*** Opening of RECORDS TO PROCESS ***

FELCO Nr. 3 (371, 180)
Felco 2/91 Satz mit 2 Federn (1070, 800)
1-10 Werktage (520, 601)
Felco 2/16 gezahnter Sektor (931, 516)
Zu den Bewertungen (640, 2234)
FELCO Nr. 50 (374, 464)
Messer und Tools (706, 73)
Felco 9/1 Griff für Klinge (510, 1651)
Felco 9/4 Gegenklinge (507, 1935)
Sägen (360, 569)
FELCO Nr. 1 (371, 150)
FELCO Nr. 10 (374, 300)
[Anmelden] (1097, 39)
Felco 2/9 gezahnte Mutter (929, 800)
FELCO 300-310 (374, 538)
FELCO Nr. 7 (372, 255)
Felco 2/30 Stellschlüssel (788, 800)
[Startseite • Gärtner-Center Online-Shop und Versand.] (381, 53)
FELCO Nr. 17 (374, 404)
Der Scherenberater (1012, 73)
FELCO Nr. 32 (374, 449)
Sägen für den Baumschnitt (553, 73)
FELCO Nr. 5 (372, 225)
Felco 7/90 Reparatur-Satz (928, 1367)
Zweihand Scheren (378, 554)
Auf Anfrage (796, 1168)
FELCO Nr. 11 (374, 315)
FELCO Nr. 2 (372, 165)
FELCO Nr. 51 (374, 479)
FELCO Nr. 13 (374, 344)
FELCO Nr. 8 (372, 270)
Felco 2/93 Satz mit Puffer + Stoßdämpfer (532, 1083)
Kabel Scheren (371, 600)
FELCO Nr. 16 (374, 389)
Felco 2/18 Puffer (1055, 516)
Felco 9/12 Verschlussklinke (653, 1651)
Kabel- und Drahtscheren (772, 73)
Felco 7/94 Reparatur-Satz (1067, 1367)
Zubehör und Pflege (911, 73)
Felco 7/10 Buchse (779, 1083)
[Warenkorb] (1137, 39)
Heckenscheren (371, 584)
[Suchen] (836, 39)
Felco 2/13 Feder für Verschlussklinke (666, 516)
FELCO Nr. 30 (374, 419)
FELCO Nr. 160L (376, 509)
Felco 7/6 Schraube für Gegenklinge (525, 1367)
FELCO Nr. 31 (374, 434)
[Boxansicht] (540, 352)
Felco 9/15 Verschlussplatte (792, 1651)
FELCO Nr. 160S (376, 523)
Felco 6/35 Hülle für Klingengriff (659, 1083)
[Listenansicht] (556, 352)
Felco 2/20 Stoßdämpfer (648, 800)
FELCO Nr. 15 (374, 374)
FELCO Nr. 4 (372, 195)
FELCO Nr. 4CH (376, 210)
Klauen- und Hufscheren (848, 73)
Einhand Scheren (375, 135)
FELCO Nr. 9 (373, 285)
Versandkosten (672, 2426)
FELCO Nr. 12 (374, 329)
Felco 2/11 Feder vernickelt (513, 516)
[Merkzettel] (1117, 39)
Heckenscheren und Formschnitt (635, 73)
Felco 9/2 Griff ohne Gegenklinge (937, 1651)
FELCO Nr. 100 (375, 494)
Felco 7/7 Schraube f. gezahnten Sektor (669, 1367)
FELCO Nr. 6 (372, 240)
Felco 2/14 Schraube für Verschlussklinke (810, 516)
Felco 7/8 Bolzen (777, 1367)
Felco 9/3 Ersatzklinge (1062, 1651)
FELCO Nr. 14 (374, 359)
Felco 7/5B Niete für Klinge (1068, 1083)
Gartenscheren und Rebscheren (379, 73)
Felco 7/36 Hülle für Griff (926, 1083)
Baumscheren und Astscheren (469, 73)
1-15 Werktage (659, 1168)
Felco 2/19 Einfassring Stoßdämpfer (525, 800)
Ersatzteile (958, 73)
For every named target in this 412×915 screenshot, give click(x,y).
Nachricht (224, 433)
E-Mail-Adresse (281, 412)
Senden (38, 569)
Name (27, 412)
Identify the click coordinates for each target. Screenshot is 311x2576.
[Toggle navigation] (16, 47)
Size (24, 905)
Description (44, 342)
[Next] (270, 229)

*** Close of RECORDS TO PROCESS ***

Everything from the line containing "FELCO Nr. 5 (372, 225)" to the end of the records must be written out exactly; include both of those lines and no others.

◆ OUTPUT OF THE TASK ◆
FELCO Nr. 5 (372, 225)
Felco 7/90 Reparatur-Satz (928, 1367)
Zweihand Scheren (378, 554)
Auf Anfrage (796, 1168)
FELCO Nr. 11 (374, 315)
FELCO Nr. 2 (372, 165)
FELCO Nr. 51 (374, 479)
FELCO Nr. 13 (374, 344)
FELCO Nr. 8 (372, 270)
Felco 2/93 Satz mit Puffer + Stoßdämpfer (532, 1083)
Kabel Scheren (371, 600)
FELCO Nr. 16 (374, 389)
Felco 2/18 Puffer (1055, 516)
Felco 9/12 Verschlussklinke (653, 1651)
Kabel- und Drahtscheren (772, 73)
Felco 7/94 Reparatur-Satz (1067, 1367)
Zubehör und Pflege (911, 73)
Felco 7/10 Buchse (779, 1083)
[Warenkorb] (1137, 39)
Heckenscheren (371, 584)
[Suchen] (836, 39)
Felco 2/13 Feder für Verschlussklinke (666, 516)
FELCO Nr. 30 (374, 419)
FELCO Nr. 160L (376, 509)
Felco 7/6 Schraube für Gegenklinge (525, 1367)
FELCO Nr. 31 (374, 434)
[Boxansicht] (540, 352)
Felco 9/15 Verschlussplatte (792, 1651)
FELCO Nr. 160S (376, 523)
Felco 6/35 Hülle für Klingengriff (659, 1083)
[Listenansicht] (556, 352)
Felco 2/20 Stoßdämpfer (648, 800)
FELCO Nr. 15 (374, 374)
FELCO Nr. 4 (372, 195)
FELCO Nr. 4CH (376, 210)
Klauen- und Hufscheren (848, 73)
Einhand Scheren (375, 135)
FELCO Nr. 9 (373, 285)
Versandkosten (672, 2426)
FELCO Nr. 12 (374, 329)
Felco 2/11 Feder vernickelt (513, 516)
[Merkzettel] (1117, 39)
Heckenscheren und Formschnitt (635, 73)
Felco 9/2 Griff ohne Gegenklinge (937, 1651)
FELCO Nr. 100 (375, 494)
Felco 7/7 Schraube f. gezahnten Sektor (669, 1367)
FELCO Nr. 6 (372, 240)
Felco 2/14 Schraube für Verschlussklinke (810, 516)
Felco 7/8 Bolzen (777, 1367)
Felco 9/3 Ersatzklinge (1062, 1651)
FELCO Nr. 14 (374, 359)
Felco 7/5B Niete für Klinge (1068, 1083)
Gartenscheren und Rebscheren (379, 73)
Felco 7/36 Hülle für Griff (926, 1083)
Baumscheren und Astscheren (469, 73)
1-15 Werktage (659, 1168)
Felco 2/19 Einfassring Stoßdämpfer (525, 800)
Ersatzteile (958, 73)
For every named target in this 412×915 screenshot, give click(x,y).
Nachricht (224, 433)
E-Mail-Adresse (281, 412)
Senden (38, 569)
Name (27, 412)
Identify the click coordinates for each target. Screenshot is 311x2576.
[Toggle navigation] (16, 47)
Size (24, 905)
Description (44, 342)
[Next] (270, 229)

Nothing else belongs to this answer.